## INSTRUCTIONS FOR THE TASK
The records below should be written out again, exactly.

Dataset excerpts
= = = = = = =
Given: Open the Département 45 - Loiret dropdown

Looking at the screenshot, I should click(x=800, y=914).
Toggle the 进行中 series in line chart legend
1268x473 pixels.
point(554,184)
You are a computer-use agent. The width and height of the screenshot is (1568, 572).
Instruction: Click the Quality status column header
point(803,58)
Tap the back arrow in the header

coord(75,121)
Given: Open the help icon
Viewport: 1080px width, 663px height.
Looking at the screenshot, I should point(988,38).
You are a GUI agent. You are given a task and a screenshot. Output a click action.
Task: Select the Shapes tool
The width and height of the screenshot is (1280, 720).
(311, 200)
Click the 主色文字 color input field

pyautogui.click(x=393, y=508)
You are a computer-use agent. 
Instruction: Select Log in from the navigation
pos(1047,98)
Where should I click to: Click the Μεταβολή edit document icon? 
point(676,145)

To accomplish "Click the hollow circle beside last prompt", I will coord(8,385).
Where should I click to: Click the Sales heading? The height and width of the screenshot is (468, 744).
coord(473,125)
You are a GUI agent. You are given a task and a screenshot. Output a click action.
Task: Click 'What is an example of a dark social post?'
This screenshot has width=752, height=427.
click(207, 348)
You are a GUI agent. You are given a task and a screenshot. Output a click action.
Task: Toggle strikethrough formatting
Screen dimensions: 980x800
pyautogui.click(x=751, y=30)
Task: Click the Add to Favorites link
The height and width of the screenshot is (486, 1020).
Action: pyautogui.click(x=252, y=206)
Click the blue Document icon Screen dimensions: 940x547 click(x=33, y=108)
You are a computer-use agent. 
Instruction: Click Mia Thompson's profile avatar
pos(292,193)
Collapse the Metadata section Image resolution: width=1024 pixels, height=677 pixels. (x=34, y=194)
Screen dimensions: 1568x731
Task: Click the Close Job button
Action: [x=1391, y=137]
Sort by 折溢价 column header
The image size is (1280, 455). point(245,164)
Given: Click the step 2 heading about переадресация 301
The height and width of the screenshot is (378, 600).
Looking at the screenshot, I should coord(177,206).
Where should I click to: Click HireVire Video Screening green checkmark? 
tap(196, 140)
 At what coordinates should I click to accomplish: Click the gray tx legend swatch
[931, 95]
= = = = = = =
## ANSWER SPACE
Given: Open the Département 45 - Loiret dropdown

Looking at the screenshot, I should click(x=800, y=914).
Toggle the 进行中 series in line chart legend
1268x473 pixels.
point(554,184)
You are a computer-use agent. The width and height of the screenshot is (1568, 572).
Instruction: Click the Quality status column header
point(803,58)
Tap the back arrow in the header

coord(75,121)
Given: Open the help icon
Viewport: 1080px width, 663px height.
Looking at the screenshot, I should point(988,38).
You are a GUI agent. You are given a task and a screenshot. Output a click action.
Task: Select the Shapes tool
The width and height of the screenshot is (1280, 720).
(311, 200)
Click the 主色文字 color input field

pyautogui.click(x=393, y=508)
You are a computer-use agent. 
Instruction: Select Log in from the navigation
pos(1047,98)
Where should I click to: Click the Μεταβολή edit document icon? 
point(676,145)

To accomplish "Click the hollow circle beside last prompt", I will coord(8,385).
Where should I click to: Click the Sales heading? The height and width of the screenshot is (468, 744).
coord(473,125)
You are a GUI agent. You are given a task and a screenshot. Output a click action.
Task: Click 'What is an example of a dark social post?'
This screenshot has width=752, height=427.
click(207, 348)
You are a GUI agent. You are given a task and a screenshot. Output a click action.
Task: Toggle strikethrough formatting
Screen dimensions: 980x800
pyautogui.click(x=751, y=30)
Task: Click the Add to Favorites link
The height and width of the screenshot is (486, 1020).
Action: pyautogui.click(x=252, y=206)
Click the blue Document icon Screen dimensions: 940x547 click(x=33, y=108)
You are a computer-use agent. 
Instruction: Click Mia Thompson's profile avatar
pos(292,193)
Collapse the Metadata section Image resolution: width=1024 pixels, height=677 pixels. (x=34, y=194)
Screen dimensions: 1568x731
Task: Click the Close Job button
Action: [x=1391, y=137]
Sort by 折溢价 column header
The image size is (1280, 455). point(245,164)
Given: Click the step 2 heading about переадресация 301
The height and width of the screenshot is (378, 600).
Looking at the screenshot, I should coord(177,206).
Where should I click to: Click HireVire Video Screening green checkmark? 
tap(196, 140)
 At what coordinates should I click to accomplish: Click the gray tx legend swatch
[931, 95]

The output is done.